### Written request:
Write out the entries below verbatim, from the line containing "Click the Use cases step circle" through the last line of the entries, including both ends. Leave the pictures out of your answer.

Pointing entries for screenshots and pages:
## start

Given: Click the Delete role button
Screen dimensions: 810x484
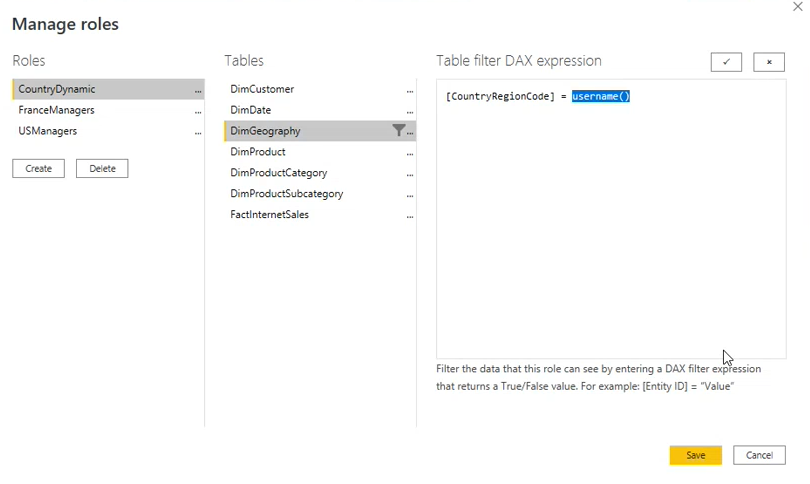Looking at the screenshot, I should tap(102, 169).
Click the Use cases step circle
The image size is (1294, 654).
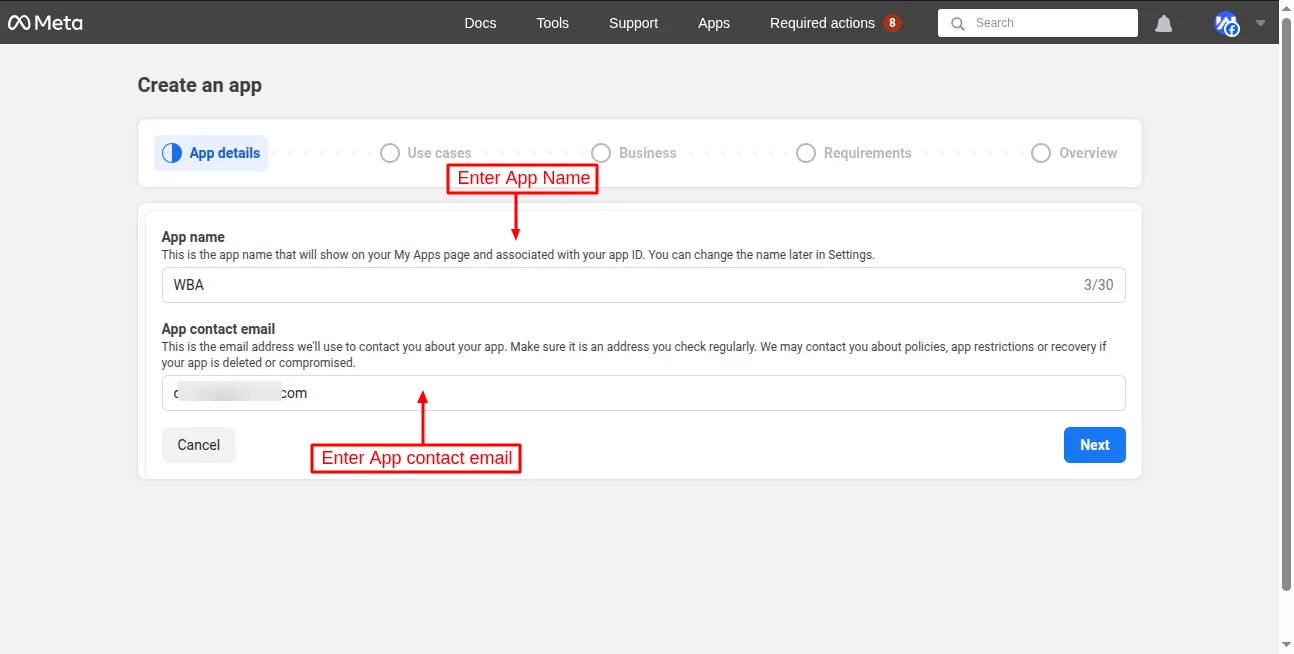tap(390, 153)
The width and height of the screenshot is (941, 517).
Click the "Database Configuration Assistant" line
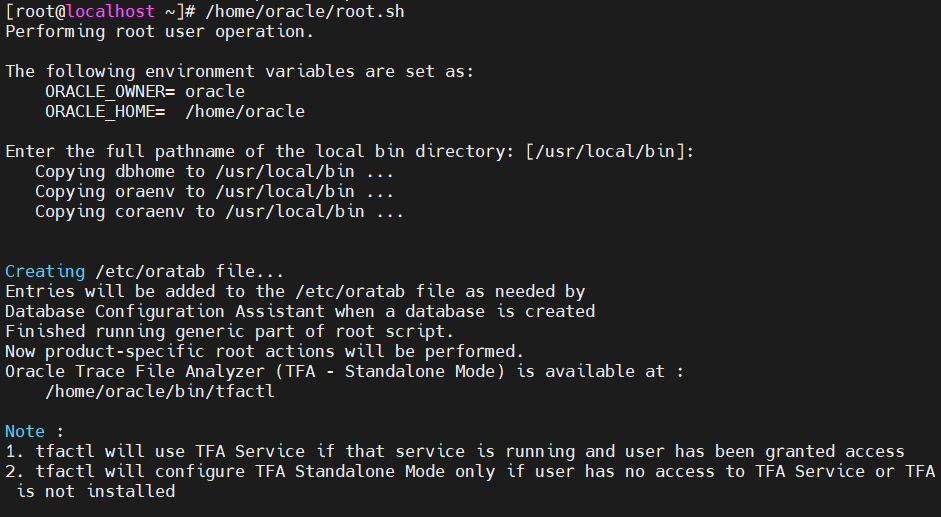click(300, 311)
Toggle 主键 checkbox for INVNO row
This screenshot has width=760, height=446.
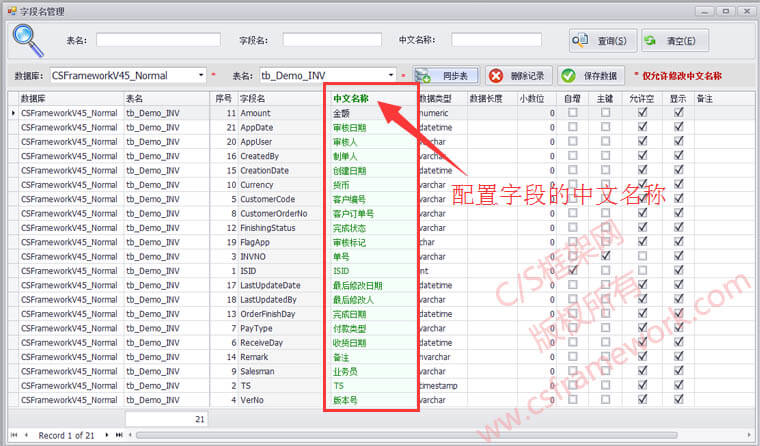click(x=606, y=256)
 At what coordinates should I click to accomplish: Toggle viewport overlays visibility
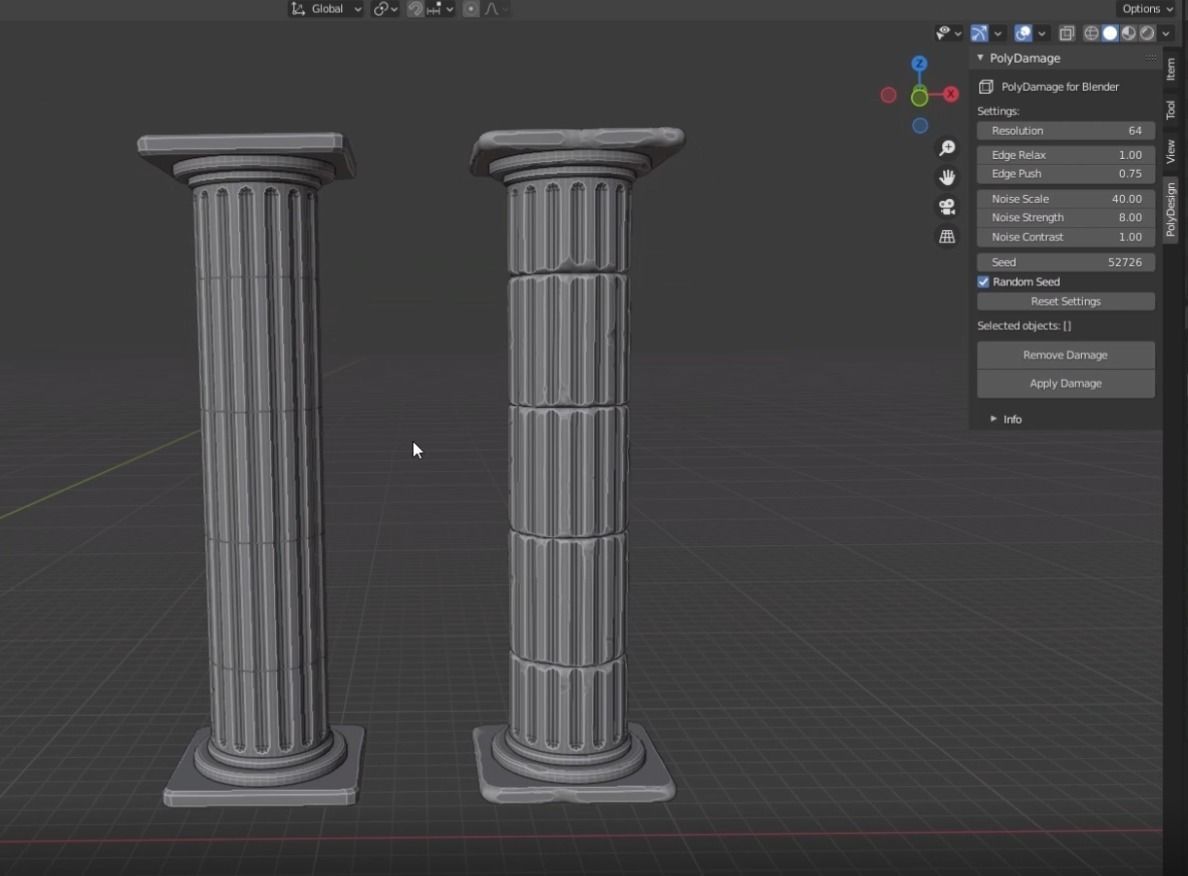[1023, 33]
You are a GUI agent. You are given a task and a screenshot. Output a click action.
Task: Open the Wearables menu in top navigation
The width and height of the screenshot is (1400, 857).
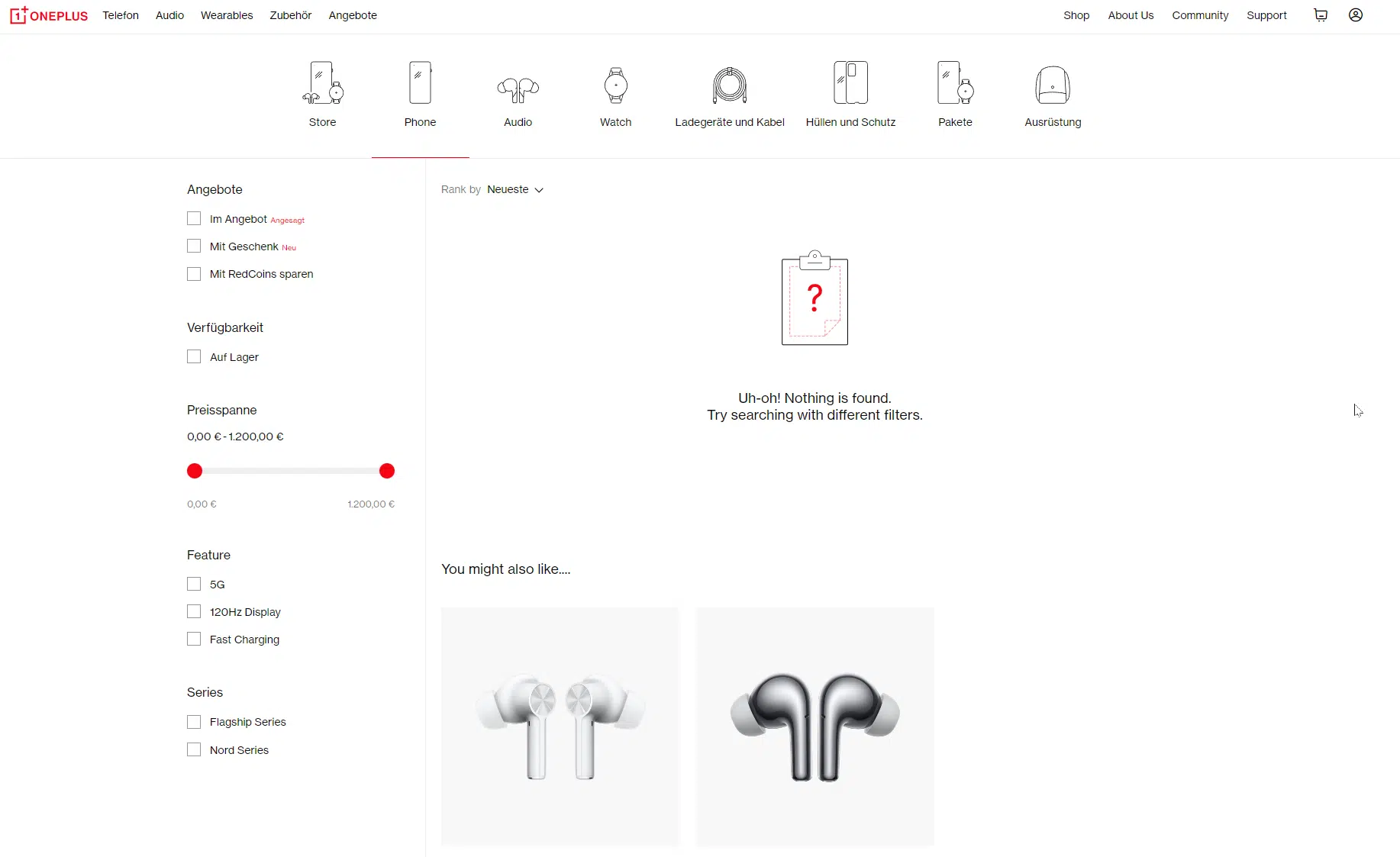226,15
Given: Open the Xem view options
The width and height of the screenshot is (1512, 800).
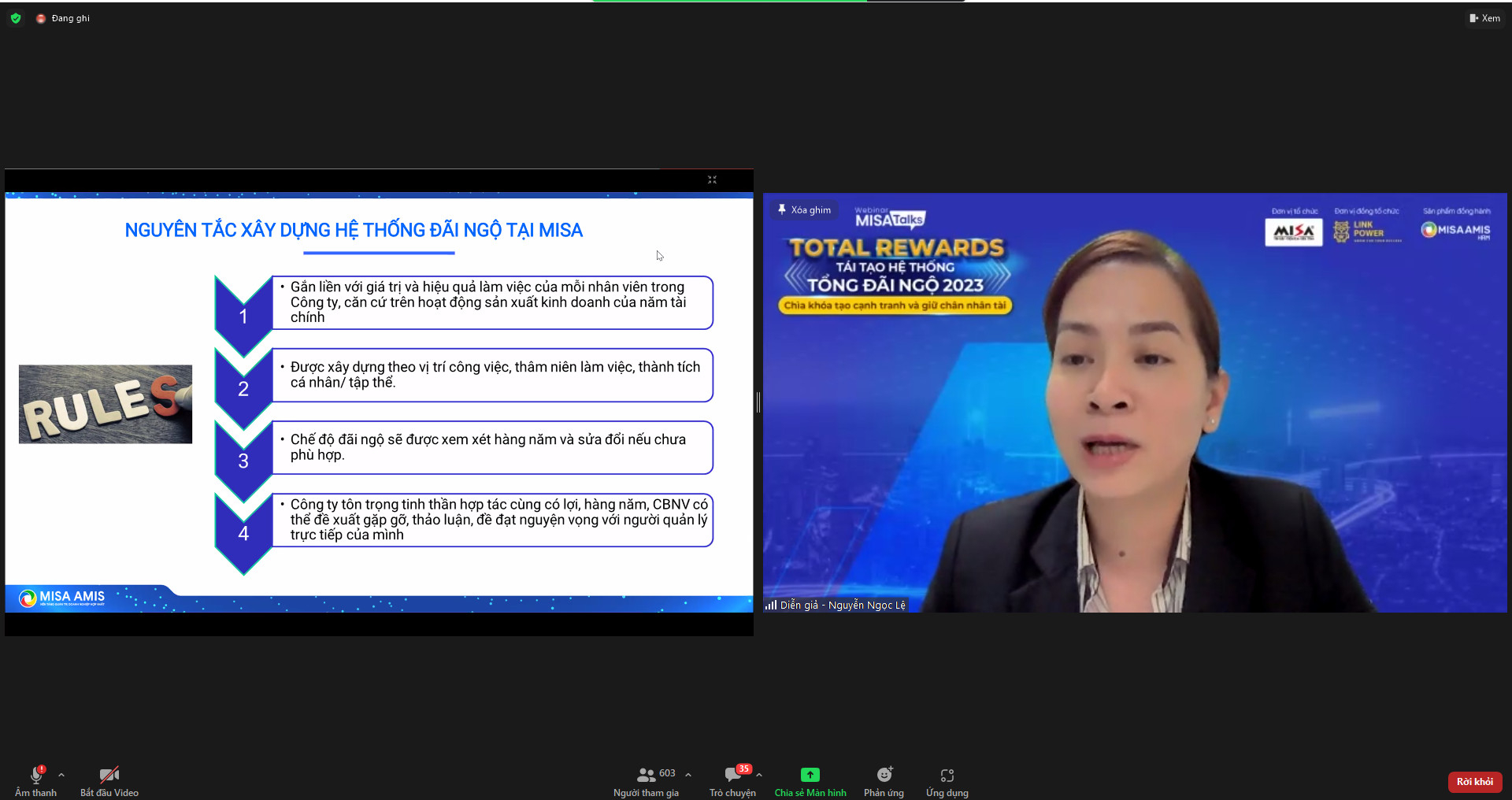Looking at the screenshot, I should (1484, 18).
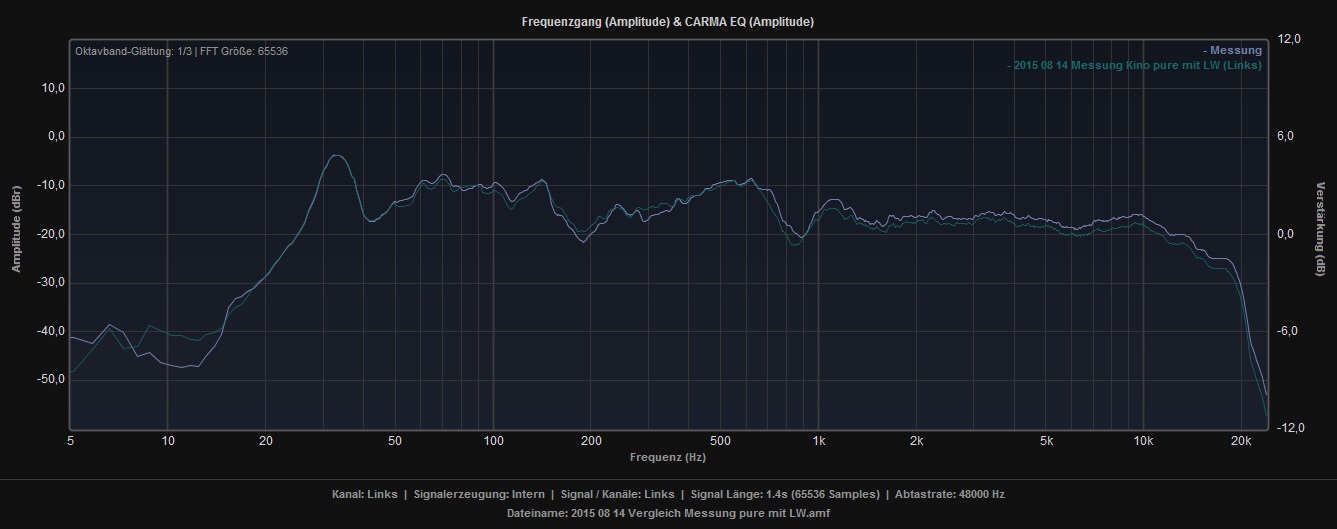Click the 12,0 label on the gain axis
The image size is (1337, 529).
pyautogui.click(x=1288, y=39)
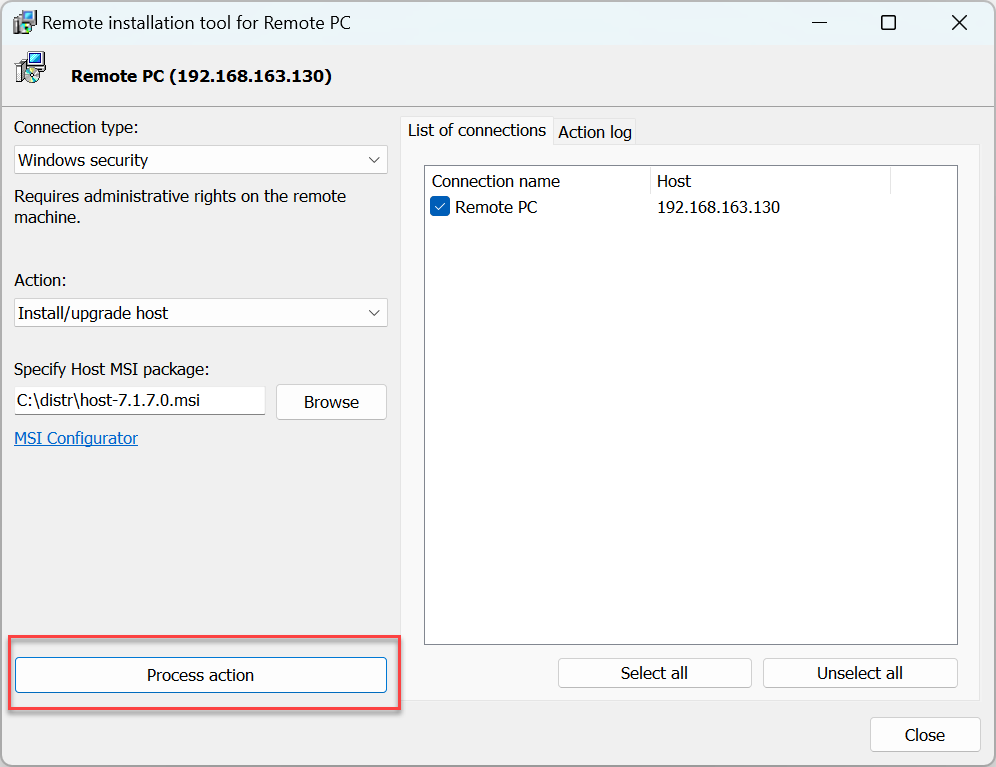Close the window using the title bar X

pos(959,23)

## end

### Written reply:
Click the Use cases step circle
The image size is (1294, 654).
tap(390, 153)
The width and height of the screenshot is (941, 517).
Click the "Database Configuration Assistant" line
click(300, 311)
Toggle 主键 checkbox for INVNO row
This screenshot has width=760, height=446.
click(x=606, y=256)
 At what coordinates should I click to accomplish: Toggle viewport overlays visibility
[1023, 33]
You are a GUI agent. You are given a task and a screenshot. Output a click action.
Task: Open the Wearables menu in top navigation
The width and height of the screenshot is (1400, 857).
226,15
Given: Open the Xem view options
The width and height of the screenshot is (1512, 800).
Looking at the screenshot, I should (1484, 18).
Click the 12,0 label on the gain axis
The image size is (1337, 529).
pyautogui.click(x=1288, y=39)
Close the window using the title bar X

pos(959,23)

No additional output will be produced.